#### Request:
Please rewrite the rows from the line containing "You are a GUI" through the end of the rows, requests included. Multiply every coordinate in the answers by 1.55 and round to whole numbers, with halves rounded up.

(Rows for locating described items)
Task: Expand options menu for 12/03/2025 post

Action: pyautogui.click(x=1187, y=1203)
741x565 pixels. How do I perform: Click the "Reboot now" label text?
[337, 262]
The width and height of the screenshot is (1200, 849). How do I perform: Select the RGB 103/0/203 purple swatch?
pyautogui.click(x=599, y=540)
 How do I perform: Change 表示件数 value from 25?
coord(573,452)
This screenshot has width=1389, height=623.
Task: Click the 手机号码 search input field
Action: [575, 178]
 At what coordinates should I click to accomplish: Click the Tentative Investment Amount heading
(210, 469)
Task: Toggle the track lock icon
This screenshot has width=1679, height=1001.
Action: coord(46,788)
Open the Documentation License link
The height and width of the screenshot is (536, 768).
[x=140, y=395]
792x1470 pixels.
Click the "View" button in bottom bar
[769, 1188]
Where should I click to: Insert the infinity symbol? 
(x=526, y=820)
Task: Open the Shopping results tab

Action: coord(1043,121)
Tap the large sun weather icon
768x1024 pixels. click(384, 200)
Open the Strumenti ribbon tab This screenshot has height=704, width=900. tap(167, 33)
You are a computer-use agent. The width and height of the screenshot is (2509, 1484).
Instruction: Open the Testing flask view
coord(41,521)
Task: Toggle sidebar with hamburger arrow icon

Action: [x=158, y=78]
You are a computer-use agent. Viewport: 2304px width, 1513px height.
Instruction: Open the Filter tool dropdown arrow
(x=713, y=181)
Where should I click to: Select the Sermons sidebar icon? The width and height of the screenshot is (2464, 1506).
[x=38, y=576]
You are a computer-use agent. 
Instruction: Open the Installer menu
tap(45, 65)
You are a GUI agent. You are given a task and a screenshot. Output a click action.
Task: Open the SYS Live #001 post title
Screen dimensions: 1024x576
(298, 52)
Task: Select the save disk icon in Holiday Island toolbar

#### Worked solution:
You are a GUI agent. You are given a task and a screenshot. Output a click action.
Task: Open the SYS Live #001 post title
Screen dimensions: 1024x576
(462, 81)
Task: Select the save disk icon in Holiday Island toolbar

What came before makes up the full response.